J’y pense souvent, comme à d’autres passages de cette partie de ma vie. Il suffit parfois d’une odeur portée parle vent, d’un bruit familier…

C’était en hiver. Mon père et moi remontions péniblement l’ancienne piste Bighorn pour rejoindre le Brazeau, cette vallée reculée des Rocheuses d’Alberta. Notre objectif était de passer les fêtes de fin d’année avec le vieux fou de Bill MCdiarmid. En espérant justement qu’il ne soit pas trop fou, après des semaines et des mois d’isolement dans sa cabane. L’année précédente, il nous avait accueilli à coups de fusils et en hurlant… Ancien tireur d’élite au sein de l’armée canadienne, blessé au combat, il nous avait confondu avec des flics venus l’embarquer pour l’interner…. « J’avais pas mes lunettes les amis. Vous avez eu chaud aux fesses » , nous avait-il expliqué plus tard, devant une bonne soupe et un café, une fois qu’il s’était rendu compte de sa méprise….

Je m’égare. La journée avait été dure. La neige tombée abondamment quelques jours plus tôt était désormais recouverte d’une croute cassante comme du verre. Un cadeau du Chinook, ce vent chaud remontant périodiquement du sud. Progresser dans ces conditions se résumait à quatre pas en avant à soulever des kilos de neige avec les raquettes et  deux en arrière, histoire de bien damer la piste pour les chiens et le traineau. Avec un sac à dos pesant son poids et un fusils en bandoulière, le corps et les nerfs sont soumis à rude épreuve. 

C’est dire si l’arrivée à notre étape en fin d’après-midi fut un réconfort tant pour nous que pour les 10 malamutes ayant tracté notre tente, fourneau et provisions.  Chimney Creek, un vieux village fantôme, datant du temps ou la piste Bighorn était encore empruntée par les Indiens et les prospecteurs pour remonter les foothills

Pendant que le père préparait le feu pour notre repas du soir et celui des chiens, je suis parti à la recherche d’arbres morts bien secs à abattre. La nuit s’annonçait très froide. Nous utilisons cette étape si régulièrement et depuis tant d’années, qu’il faut aller de plus en plus loin pour en trouver… 

Six chiens m’accompagnent. D’habitude, libérés leurs harnais, il en profitent pour courir dans tous les sens après les écureuils et les chevreuils, mais ce soir ils me collent aux talons et semblent inquiets.

• Liste des lignes
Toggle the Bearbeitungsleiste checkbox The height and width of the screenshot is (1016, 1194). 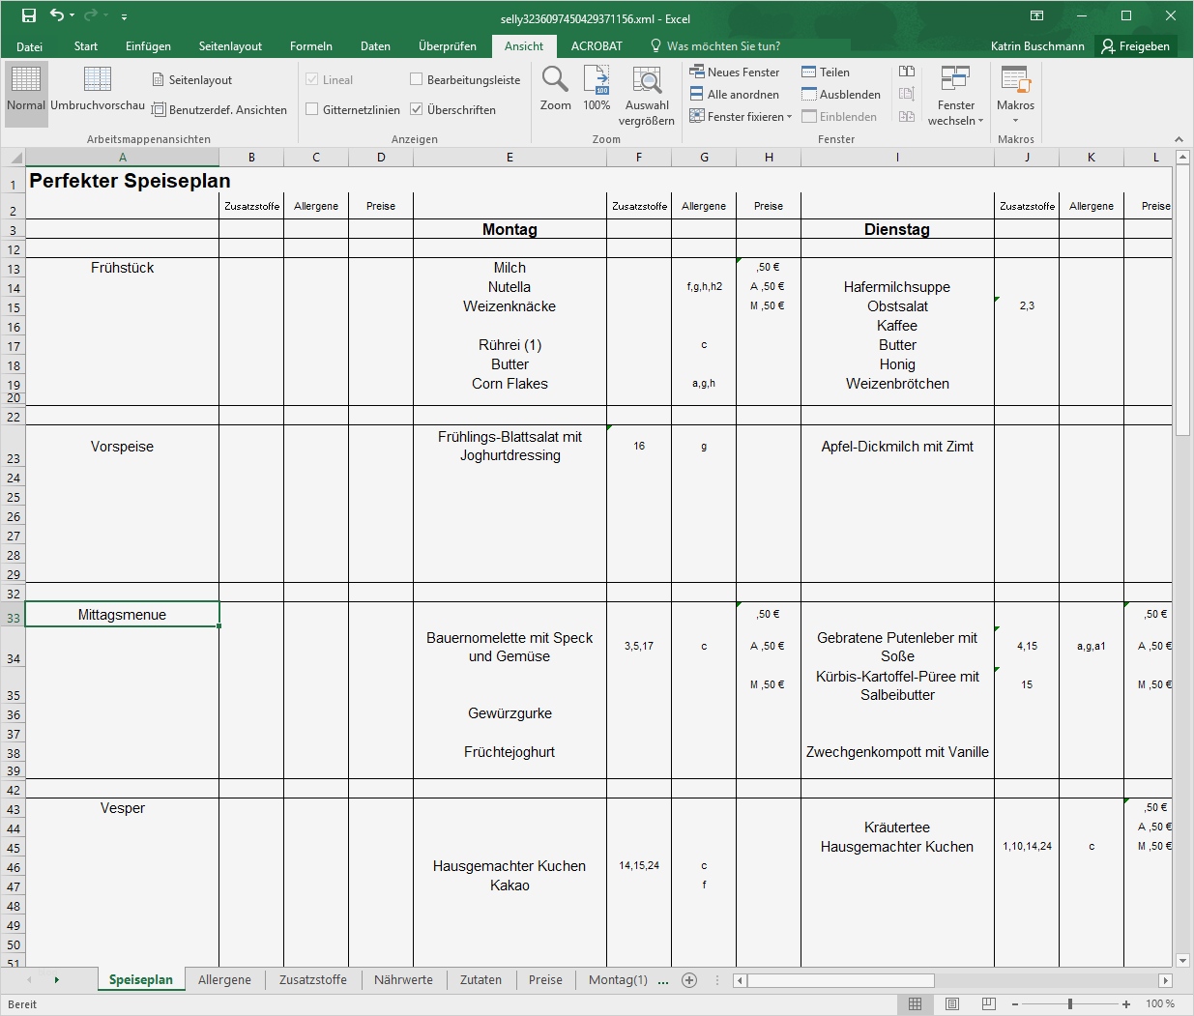417,80
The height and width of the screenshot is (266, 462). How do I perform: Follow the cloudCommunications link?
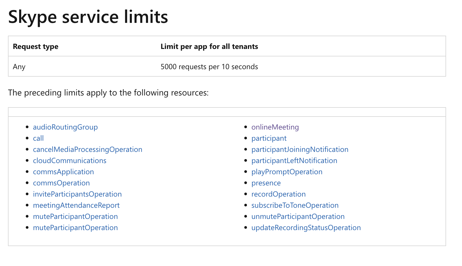tap(70, 161)
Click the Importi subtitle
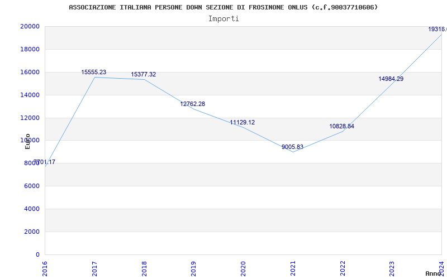 [224, 18]
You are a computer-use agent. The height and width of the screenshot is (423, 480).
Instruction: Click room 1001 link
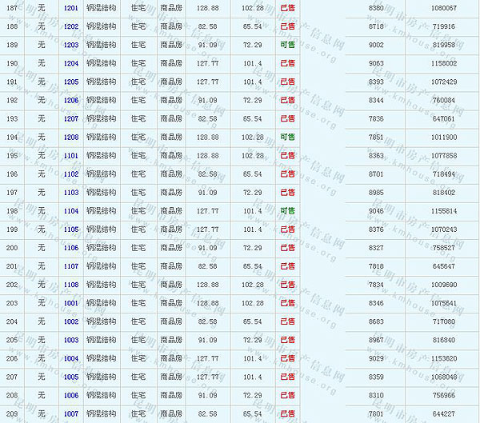[71, 303]
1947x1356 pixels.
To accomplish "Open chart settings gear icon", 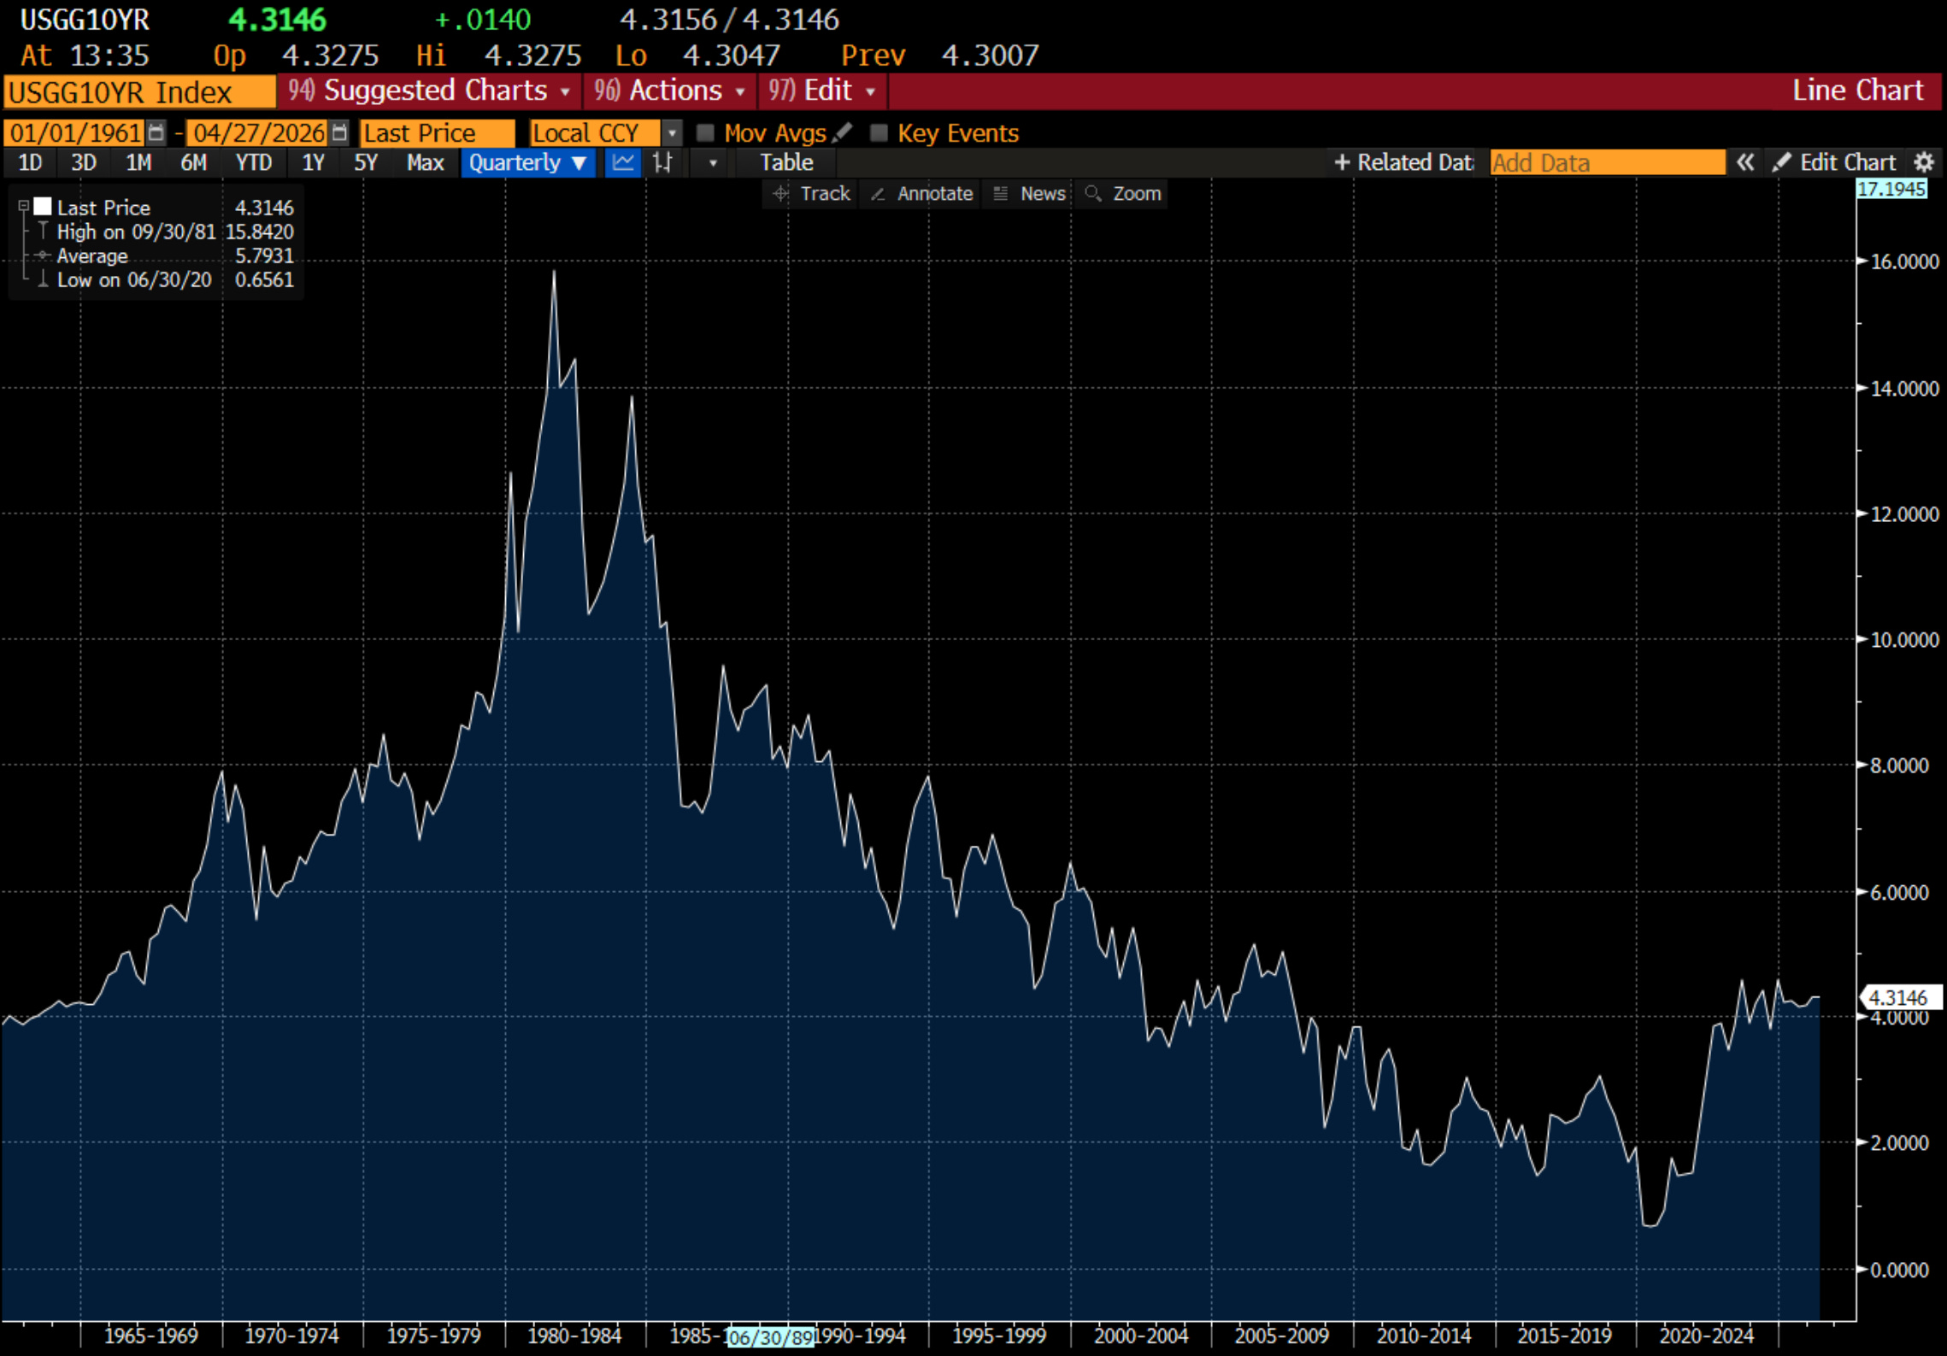I will [x=1923, y=162].
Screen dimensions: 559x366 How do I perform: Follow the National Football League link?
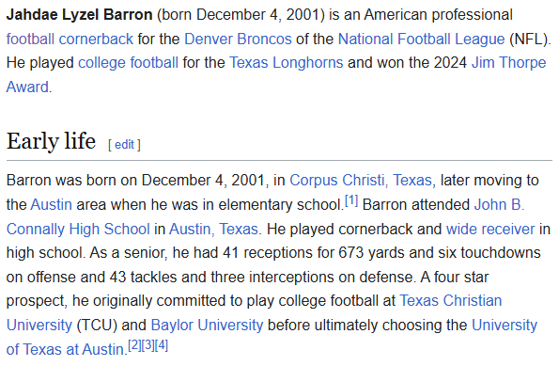pos(422,39)
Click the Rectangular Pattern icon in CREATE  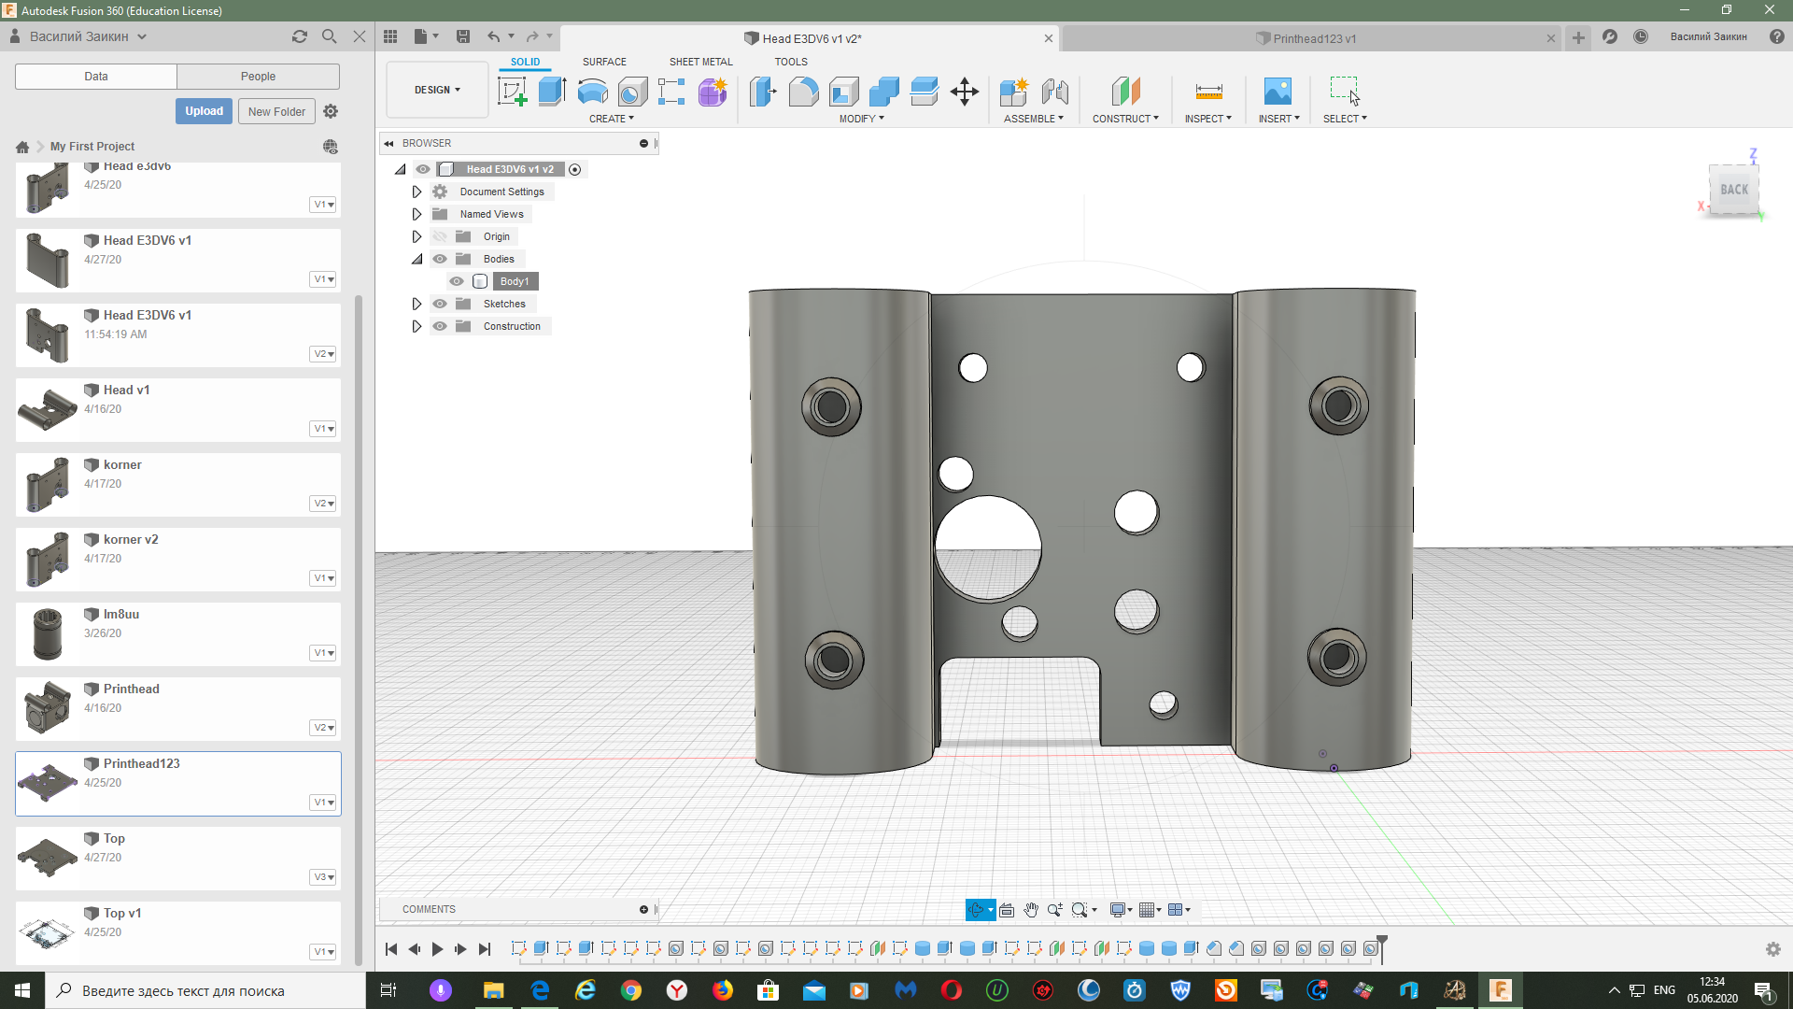[x=672, y=92]
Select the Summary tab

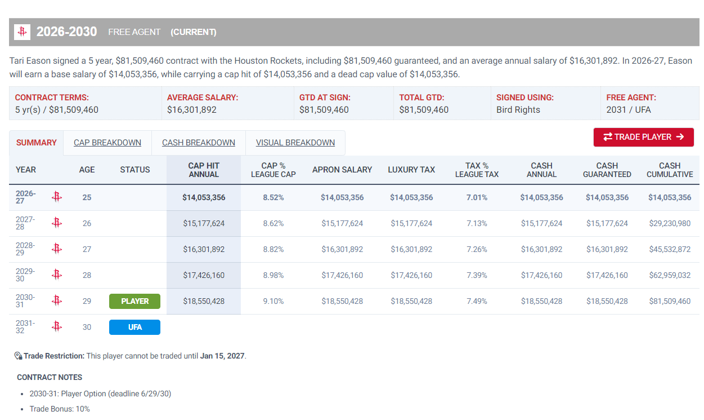37,143
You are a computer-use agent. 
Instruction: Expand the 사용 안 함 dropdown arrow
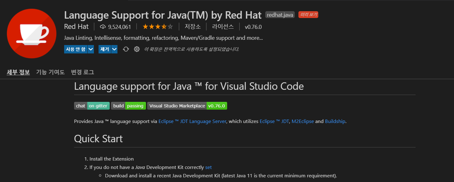tap(91, 49)
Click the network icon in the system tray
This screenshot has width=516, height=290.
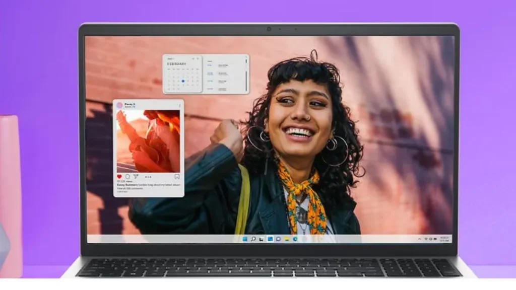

• Tâche à réaliser
Poursuivez le récit de la remontée hivernale de la piste Bighorn vers le Brazeau, à partir de sa dernière phrase.

• Réponse
C’est les croassements d’un corbeau tournoyant dessus de nos têtes qui va me mettre la puce à l’oreille. Ces derniers voyagent souvent avec les loups dans l’espoir de nettoyer leurs restes…  

Je me rends compte que je suis parti sans mon fusils… S’ils leur prenaient l’envie de se payer un de mes chiens je ne pourrais pas faire grand-chose… Je décide de rebrousser chemin… Pour le bois on verra plus tard. Au moment ou je pivote sur mes talons un je ne sais quoi attire mon attention. Visiblement celle de  Bear, Spike et Winnie aussi. Mes chiens se figent et regardent dans la même direction que moi.

Bear retrousse les babines en découvrant ses crocs.  Je fais quelques pas dans la direction en question m’enfoncant dans la neige jusqu’à la taille. Les chiens restent en arrière. Certains gémissent, d’autres grognent. J’avance en tenant fermement des deux mains le manche de ma hache…   

Soudain, à quelques mètres de moi, un loup gris de taille moyenne jaillit d’un trou dans la neige avant de s’écraser au sol la patte arrière visiblement prise dans un collet . Alors que je m’approche,  il se roule en boule, prêt à bondir. Il ne me quitte pas du regard. Les chiens restent en retrait. Sont-ils conscients du danger que représente pour eux cet animal. Visiblement c’est le cas mais je n’ai pas la tête à me poser ce genre de question.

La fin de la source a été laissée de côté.